Tanya Thomas Mumbai | Updated on January 22, 2018


Called Sammaan, the exchange will bring together NGOs and firms willing to spend on philanthropy

Within a fortnight, the BSE will launch a new exchange that will help listed companies meet their social impact spending requirements. Called Sammaan, the platform has been designed as an intermediary between corporates willing to spend on philanthropy and cash-starved non-government organisations.

The non-profit exchange assumes significance in the backdrop of the amended Companies Act of 2013 that mandates that every company with a net worth of ₹500 crore or a turnover of ₹1,000 crore or net profit of ₹5 crore should spend at least two per cent of its three-year annual average net profit on corporate social responsibility (CSR) initiatives. Of the 4,000-odd companies listed on the BSE, 1,294 have to comply with this rule.

Sammaan will launch with about a thousand projects listed by NGOs across the country, which deal with subjects ranging from education, art and culture, and sports to sanitation, women’s empowerment and environment sustainability. While NGOs can list their projects on Sammaan for free, their work first needs to be green-lighted by six central ministries. They will also have to disclose twice a year how they spent the funds raised through the exchange. In the first few years, Sammaan will enlist agencies such as Dasra, HelpYourNGO, Credibility Alliance and GiveIndia to audit the projects. The Institute of Chartered Accountants of India has also agreed to sign off on CSR spending made through Sammaan. 

“The new exchange will be a simple way for them, and for countless other unlisted companies, to comply with the CSR rules,” said Praveen Chakravarty, Independent Strategic Advisor to BSE, who negotiated BSE’s memorandum of understanding with industry body CII and the Indian Institute of Corporate Affairs (part of the Ministry of Corporate Affairs) that led to Sammaan.

Eventually, based on Sammaan’s success, the BSE may even consider launching an index of companies making ethical investments, along the lines of FTSE4Good Index Series, Chakravarty said.

The CSR rules became applicable in FY15 and sources say not many companies have even made the mandatory disclosures, let alone spend on CSR.

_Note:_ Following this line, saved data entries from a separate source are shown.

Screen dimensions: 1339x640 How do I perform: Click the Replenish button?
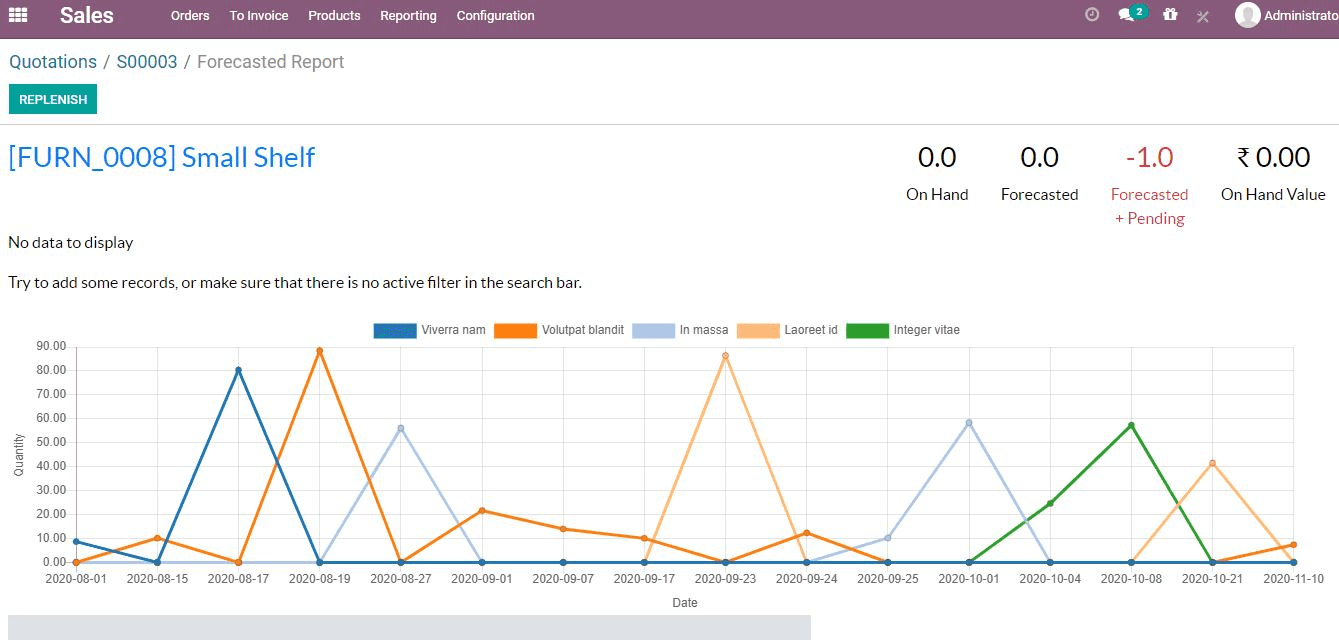pyautogui.click(x=53, y=99)
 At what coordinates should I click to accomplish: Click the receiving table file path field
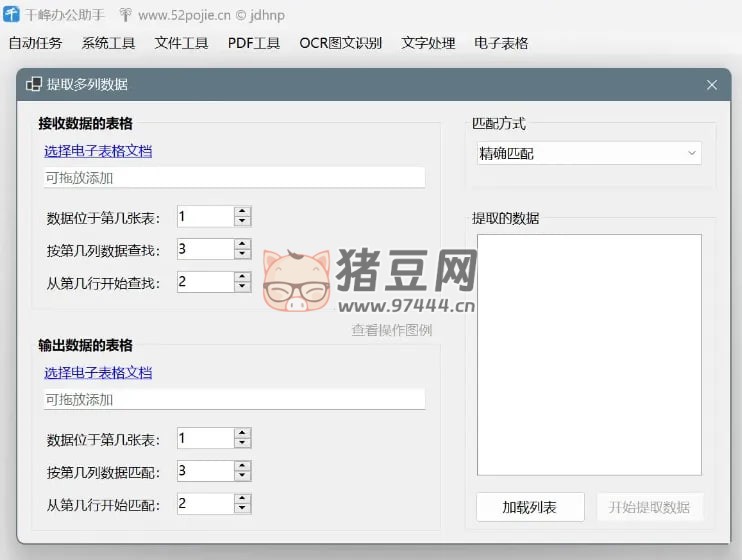click(234, 178)
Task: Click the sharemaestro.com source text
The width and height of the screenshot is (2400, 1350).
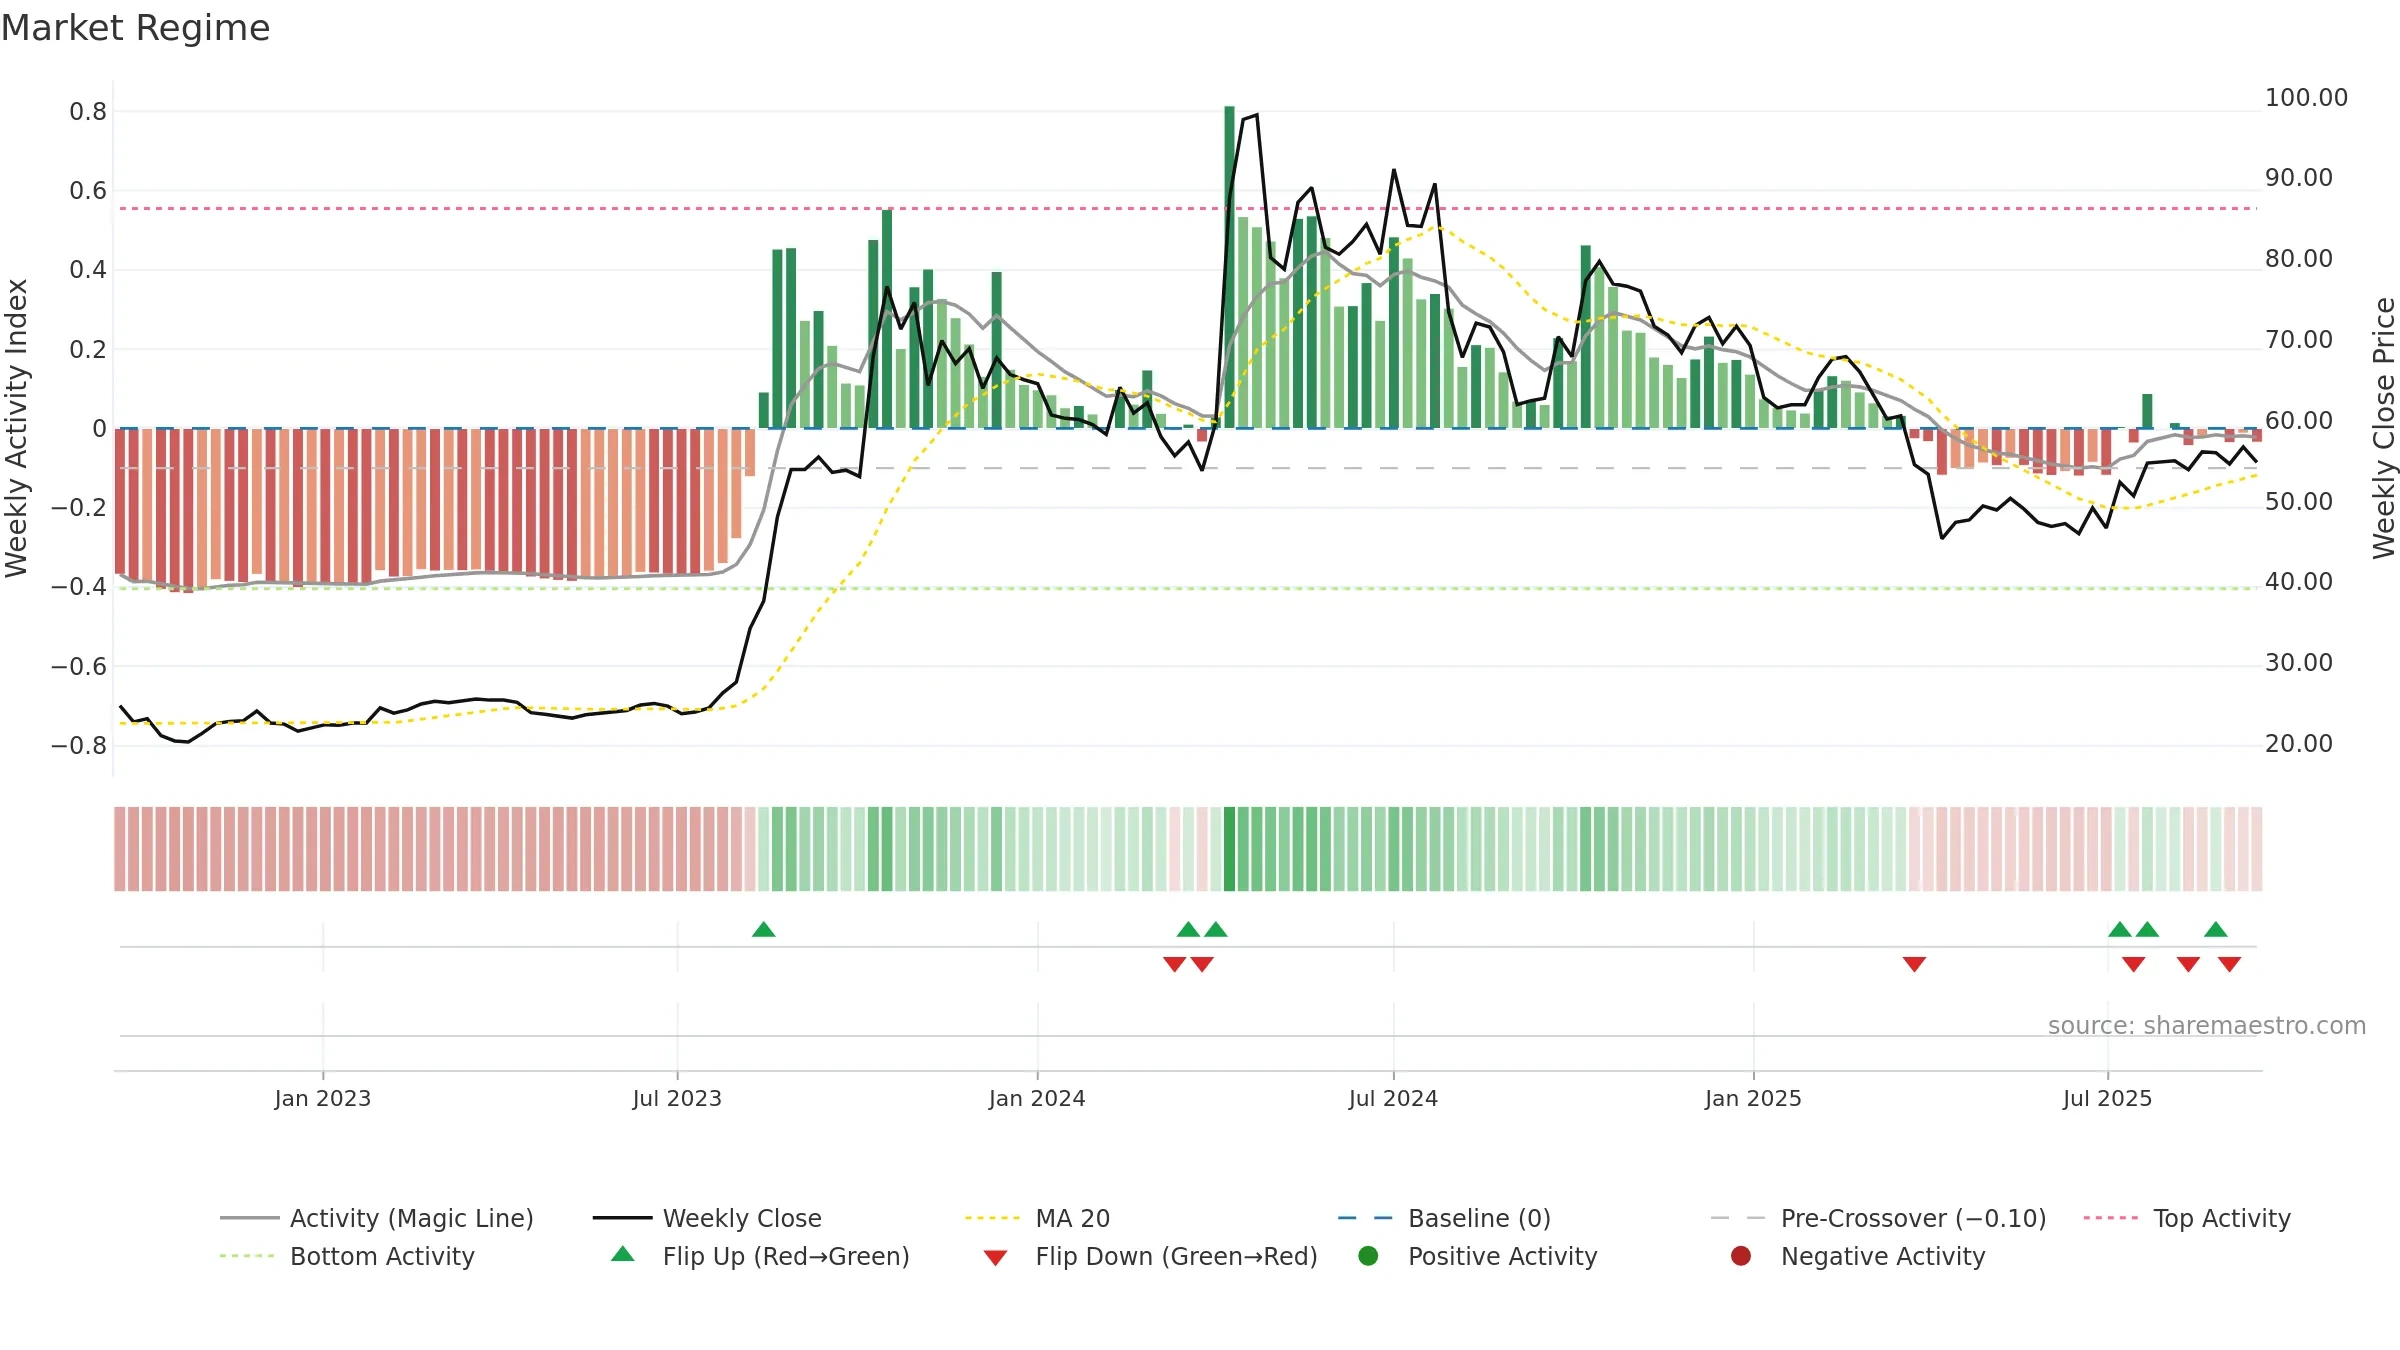Action: coord(2207,1026)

Chakravarty believes companies still have a glimmer of hope that the rules will just go away. “But the then Corporate Affairs Minister Sachin Pilot,” he says, “intended the rule as a nudge, not a tax. The compulsory disclosures are meant to shame companies into giving.” It’s a tried-and-tested mechanism, Chakravarty explains. “Even the Rockefellers and Carnegies had to be shamed into giving.”